◆ **Assignment**
Each line of the data has to be written out again exactly as shown.

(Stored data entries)
==============================

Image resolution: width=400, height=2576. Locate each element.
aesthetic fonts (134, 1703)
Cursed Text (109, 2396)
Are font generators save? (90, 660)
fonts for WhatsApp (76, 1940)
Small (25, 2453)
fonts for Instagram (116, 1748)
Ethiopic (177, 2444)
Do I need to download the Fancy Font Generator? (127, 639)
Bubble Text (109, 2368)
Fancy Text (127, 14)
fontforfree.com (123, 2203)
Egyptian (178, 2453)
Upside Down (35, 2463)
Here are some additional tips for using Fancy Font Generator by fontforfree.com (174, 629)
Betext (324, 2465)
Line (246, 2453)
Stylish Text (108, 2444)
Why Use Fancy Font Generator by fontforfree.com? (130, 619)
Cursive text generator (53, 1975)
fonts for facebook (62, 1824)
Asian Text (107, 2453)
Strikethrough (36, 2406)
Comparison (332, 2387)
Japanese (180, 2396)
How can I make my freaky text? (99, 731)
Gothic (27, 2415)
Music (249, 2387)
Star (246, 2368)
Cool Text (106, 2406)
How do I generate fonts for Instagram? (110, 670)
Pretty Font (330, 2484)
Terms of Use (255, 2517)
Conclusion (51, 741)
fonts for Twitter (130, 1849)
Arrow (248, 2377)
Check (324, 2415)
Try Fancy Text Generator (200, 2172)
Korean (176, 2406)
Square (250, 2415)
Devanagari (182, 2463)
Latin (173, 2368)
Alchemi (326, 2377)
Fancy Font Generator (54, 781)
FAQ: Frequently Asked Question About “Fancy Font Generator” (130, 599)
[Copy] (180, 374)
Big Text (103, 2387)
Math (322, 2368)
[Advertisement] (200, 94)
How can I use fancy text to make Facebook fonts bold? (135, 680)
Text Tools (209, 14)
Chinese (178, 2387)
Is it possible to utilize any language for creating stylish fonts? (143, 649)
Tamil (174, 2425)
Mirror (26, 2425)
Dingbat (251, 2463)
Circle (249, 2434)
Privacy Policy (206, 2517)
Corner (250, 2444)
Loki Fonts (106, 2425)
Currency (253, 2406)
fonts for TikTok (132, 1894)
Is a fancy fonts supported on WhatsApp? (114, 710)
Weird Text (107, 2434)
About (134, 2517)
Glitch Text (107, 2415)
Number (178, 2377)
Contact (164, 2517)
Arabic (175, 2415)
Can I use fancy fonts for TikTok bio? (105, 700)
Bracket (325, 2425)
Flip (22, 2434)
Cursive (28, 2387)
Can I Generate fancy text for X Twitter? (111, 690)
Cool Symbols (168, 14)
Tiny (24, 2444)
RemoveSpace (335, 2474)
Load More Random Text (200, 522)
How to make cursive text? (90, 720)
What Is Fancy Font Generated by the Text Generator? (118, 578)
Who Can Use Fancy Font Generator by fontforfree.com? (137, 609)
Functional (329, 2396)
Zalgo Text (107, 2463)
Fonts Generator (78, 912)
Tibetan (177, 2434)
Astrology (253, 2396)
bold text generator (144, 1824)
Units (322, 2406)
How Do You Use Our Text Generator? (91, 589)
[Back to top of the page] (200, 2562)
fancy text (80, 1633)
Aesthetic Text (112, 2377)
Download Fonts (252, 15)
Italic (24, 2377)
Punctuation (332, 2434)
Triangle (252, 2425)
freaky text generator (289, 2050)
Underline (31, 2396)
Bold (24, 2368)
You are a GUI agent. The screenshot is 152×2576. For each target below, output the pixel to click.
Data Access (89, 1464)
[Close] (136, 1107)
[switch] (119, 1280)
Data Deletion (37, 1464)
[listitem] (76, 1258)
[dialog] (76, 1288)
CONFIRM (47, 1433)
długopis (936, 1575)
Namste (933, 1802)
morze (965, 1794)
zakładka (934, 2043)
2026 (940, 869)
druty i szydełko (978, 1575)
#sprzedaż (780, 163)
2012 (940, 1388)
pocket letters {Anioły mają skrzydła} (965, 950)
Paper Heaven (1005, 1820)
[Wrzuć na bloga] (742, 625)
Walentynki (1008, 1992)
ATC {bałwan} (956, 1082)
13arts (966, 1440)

==============================

◆ **Answer space**
Image resolution: width=400, height=2576. Locate each element.
aesthetic fonts (134, 1703)
Cursed Text (109, 2396)
Are font generators save? (90, 660)
fonts for WhatsApp (76, 1940)
Small (25, 2453)
fonts for Instagram (116, 1748)
Ethiopic (177, 2444)
Do I need to download the Fancy Font Generator? (127, 639)
Bubble Text (109, 2368)
Fancy Text (127, 14)
fontforfree.com (123, 2203)
Egyptian (178, 2453)
Upside Down (35, 2463)
Here are some additional tips for using Fancy Font Generator by fontforfree.com (174, 629)
Betext (324, 2465)
Line (246, 2453)
Stylish Text (108, 2444)
Why Use Fancy Font Generator by fontforfree.com? (130, 619)
Cursive text generator (53, 1975)
fonts for facebook (62, 1824)
Asian Text (107, 2453)
Strikethrough (36, 2406)
Comparison (332, 2387)
Japanese (180, 2396)
How can I make my freaky text? (99, 731)
Gothic (27, 2415)
Music (249, 2387)
Star (246, 2368)
Cool Text (106, 2406)
How do I generate fonts for Instagram? (110, 670)
Pretty Font (330, 2484)
Terms of Use (255, 2517)
Conclusion (51, 741)
fonts for Twitter (130, 1849)
Arrow (248, 2377)
Check (324, 2415)
Try Fancy Text Generator (200, 2172)
Korean (176, 2406)
Square (250, 2415)
Devanagari (182, 2463)
Latin (173, 2368)
Alchemi (326, 2377)
Fancy Font Generator (54, 781)
FAQ: Frequently Asked Question About “Fancy Font Generator” (130, 599)
[Copy] (180, 374)
Big Text (103, 2387)
Math (322, 2368)
[Advertisement] (200, 94)
How can I use fancy text to make Facebook fonts bold? (135, 680)
Text Tools (209, 14)
Chinese (178, 2387)
Is it possible to utilize any language for creating stylish fonts? (143, 649)
Tamil (174, 2425)
Mirror (26, 2425)
Dingbat (251, 2463)
Circle (249, 2434)
Privacy Policy (206, 2517)
Corner (250, 2444)
Loki Fonts (106, 2425)
Currency (253, 2406)
fonts for TikTok (132, 1894)
Is a fancy fonts supported on WhatsApp? (114, 710)
Weird Text (107, 2434)
About (134, 2517)
Glitch Text (107, 2415)
Number (178, 2377)
Contact (164, 2517)
Arabic (175, 2415)
Can I use fancy fonts for TikTok bio? (105, 700)
Bracket (325, 2425)
Flip (22, 2434)
Cursive (28, 2387)
Can I Generate fancy text for X Twitter? (111, 690)
Cool Symbols (168, 14)
Tiny (24, 2444)
RemoveSpace (335, 2474)
Load More Random Text (200, 522)
How to make cursive text? (90, 720)
What Is Fancy Font Generated by the Text Generator? (118, 578)
Who Can Use Fancy Font Generator by fontforfree.com? (137, 609)
Functional (329, 2396)
Zalgo Text (107, 2463)
Fonts Generator (78, 912)
Tibetan (177, 2434)
Astrology (253, 2396)
bold text generator (144, 1824)
Units (322, 2406)
How Do You Use Our Text Generator? (91, 589)
[Back to top of the page] (200, 2562)
fancy text (80, 1633)
Aesthetic Text (112, 2377)
Download Fonts (252, 15)
Italic (24, 2377)
Punctuation (332, 2434)
Triangle (252, 2425)
freaky text generator (289, 2050)
Underline (31, 2396)
Bold (24, 2368)
You are a GUI agent. The screenshot is 152×2576. For each target below, output the pixel to click.
Data Access (89, 1464)
[Close] (136, 1107)
[switch] (119, 1280)
Data Deletion (37, 1464)
[listitem] (76, 1258)
[dialog] (76, 1288)
CONFIRM (47, 1433)
długopis (936, 1575)
Namste (933, 1802)
morze (965, 1794)
zakładka (934, 2043)
2026 (940, 869)
druty i szydełko (978, 1575)
#sprzedaż (780, 163)
2012 (940, 1388)
pocket letters {Anioły mają skrzydła} (965, 950)
Paper Heaven (1005, 1820)
[Wrzuć na bloga] (742, 625)
Walentynki (1008, 1992)
ATC {bałwan} (956, 1082)
13arts (966, 1440)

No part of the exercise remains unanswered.